Networking is a key factor for any successful entrepreneur, so why (and how) do some of them try to ‘bypass’ it? Why isn’t ‘networking’ taught in Entrepreneurship courses?
- ‘Networking or not working’ seems to be the motto for most business entrepreneurs, but not tech ones.
- Is networking a business issue only?
- If networking is important, why isn’t it taught in Entrepreneurship courses?
‘Networking or not working’ could very well be the motto for anyone who wishes to open his/her own company. It is said to be even more so, when the business the entrepreneur wishes to establish is a Startup. But is it?
Before I ‘dive into’ the topic, what is ‘networking’ exactly? Here is the meaning as taken from Investopedia, a ‘dictionary’ of relevant terms for the Startups ecosystem:
‘Networking is the exchange of information and ideas among people with a common profession or special interest, usually in an informal social setting.’
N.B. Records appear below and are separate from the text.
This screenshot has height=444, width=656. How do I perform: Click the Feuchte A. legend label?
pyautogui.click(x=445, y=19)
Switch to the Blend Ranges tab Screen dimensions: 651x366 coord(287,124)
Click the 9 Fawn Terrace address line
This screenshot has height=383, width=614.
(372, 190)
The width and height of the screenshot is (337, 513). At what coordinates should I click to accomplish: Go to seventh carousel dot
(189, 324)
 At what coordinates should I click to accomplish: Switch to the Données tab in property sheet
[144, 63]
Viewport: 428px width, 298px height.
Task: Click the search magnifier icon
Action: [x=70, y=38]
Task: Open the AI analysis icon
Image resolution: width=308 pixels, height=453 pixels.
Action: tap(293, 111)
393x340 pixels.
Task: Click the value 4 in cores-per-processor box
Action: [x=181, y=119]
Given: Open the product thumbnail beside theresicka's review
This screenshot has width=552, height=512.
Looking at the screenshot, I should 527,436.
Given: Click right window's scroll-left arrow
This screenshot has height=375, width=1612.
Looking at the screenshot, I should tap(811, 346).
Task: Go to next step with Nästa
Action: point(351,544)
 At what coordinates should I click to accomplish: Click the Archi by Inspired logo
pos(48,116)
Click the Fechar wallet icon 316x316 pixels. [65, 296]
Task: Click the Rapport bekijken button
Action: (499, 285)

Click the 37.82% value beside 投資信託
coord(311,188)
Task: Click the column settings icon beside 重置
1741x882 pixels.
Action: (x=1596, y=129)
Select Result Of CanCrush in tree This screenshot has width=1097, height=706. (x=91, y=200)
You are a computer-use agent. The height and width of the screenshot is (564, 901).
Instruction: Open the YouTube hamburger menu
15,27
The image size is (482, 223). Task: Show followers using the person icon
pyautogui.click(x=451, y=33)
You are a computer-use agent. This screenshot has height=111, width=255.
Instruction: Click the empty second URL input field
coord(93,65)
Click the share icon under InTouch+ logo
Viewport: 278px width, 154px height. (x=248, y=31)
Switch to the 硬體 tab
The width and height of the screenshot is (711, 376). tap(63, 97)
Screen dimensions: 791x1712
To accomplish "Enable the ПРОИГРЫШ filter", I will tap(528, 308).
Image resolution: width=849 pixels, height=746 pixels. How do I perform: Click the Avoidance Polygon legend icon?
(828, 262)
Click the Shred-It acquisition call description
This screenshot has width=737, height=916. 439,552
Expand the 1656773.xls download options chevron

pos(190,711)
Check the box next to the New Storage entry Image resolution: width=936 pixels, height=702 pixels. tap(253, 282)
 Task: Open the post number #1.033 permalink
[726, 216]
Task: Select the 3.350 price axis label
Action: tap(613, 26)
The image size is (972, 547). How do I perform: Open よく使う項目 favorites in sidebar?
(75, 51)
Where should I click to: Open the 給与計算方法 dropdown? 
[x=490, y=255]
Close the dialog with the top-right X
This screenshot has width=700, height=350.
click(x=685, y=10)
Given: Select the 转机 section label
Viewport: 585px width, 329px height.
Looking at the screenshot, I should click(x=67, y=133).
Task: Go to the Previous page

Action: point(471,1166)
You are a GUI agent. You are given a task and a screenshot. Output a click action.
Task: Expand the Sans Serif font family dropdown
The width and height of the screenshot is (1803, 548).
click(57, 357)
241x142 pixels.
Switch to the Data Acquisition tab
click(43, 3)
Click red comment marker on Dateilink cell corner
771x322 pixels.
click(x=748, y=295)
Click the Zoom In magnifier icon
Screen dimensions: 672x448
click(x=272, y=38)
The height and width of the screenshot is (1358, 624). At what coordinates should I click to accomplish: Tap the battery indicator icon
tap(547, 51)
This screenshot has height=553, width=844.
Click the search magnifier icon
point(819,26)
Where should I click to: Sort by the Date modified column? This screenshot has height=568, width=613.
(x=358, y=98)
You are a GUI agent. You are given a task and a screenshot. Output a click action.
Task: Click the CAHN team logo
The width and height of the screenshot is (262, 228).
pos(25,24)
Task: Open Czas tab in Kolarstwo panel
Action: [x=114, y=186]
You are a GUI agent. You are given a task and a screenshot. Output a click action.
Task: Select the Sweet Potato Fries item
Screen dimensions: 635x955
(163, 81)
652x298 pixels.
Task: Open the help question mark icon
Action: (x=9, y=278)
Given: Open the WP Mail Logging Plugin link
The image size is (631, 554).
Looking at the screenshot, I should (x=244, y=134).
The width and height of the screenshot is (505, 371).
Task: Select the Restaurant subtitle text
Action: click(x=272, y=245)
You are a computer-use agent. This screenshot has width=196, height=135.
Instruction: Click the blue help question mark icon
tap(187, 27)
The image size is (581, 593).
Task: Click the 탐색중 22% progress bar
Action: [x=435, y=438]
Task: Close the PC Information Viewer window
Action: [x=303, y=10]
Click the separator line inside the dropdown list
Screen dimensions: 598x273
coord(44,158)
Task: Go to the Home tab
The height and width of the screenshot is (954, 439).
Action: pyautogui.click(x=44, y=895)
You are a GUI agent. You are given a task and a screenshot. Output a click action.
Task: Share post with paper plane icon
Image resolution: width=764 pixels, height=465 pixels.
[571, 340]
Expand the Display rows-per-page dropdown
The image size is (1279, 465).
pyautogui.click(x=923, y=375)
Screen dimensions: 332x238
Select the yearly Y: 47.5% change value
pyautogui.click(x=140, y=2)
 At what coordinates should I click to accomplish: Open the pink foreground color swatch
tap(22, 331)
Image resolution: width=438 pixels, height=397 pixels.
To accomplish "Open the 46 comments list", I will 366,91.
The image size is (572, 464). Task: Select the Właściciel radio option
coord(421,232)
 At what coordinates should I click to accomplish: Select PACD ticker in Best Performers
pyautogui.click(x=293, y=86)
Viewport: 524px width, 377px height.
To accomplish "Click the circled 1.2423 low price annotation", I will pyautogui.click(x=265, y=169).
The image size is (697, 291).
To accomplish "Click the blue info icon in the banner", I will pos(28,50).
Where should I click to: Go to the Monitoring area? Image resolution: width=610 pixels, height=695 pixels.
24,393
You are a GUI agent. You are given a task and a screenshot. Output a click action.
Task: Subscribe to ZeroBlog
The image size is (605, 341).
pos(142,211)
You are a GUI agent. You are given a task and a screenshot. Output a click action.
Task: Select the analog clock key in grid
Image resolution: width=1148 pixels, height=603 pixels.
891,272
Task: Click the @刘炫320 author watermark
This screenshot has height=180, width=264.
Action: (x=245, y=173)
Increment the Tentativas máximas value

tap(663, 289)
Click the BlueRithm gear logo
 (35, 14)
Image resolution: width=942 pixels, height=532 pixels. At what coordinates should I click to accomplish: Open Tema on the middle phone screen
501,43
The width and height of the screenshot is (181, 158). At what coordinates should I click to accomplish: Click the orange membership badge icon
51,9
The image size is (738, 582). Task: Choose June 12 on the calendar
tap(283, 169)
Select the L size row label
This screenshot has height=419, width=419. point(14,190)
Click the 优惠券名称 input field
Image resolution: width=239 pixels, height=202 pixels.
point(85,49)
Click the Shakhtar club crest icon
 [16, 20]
While building a Startup, your network can be vital to your professional success. A strong network gives you insight into trends as well as inside information from other companies and information about your competitors.
Networking has huge benefits for the Startup ecosystem. However, it is considered a major ‘painpoint’ for Startup founders, to which one of the solutions offered was shared workplaces. WeWork was among the first companies which claimed to address the need for Startup networking, as part of its basic goal and they even focused their branding on it. It ended up with huge hype for WeWork, which was valued at its peak at $47 billion — less than 10 years after its founding!
These days social media makes it easier than ever to hone your existing relationships as well as make new contacts. Platforms like Twitter, LinkedIn, FB and others, allow you to contact most people directly. So how come many entrepreneurs are trying to bypass it?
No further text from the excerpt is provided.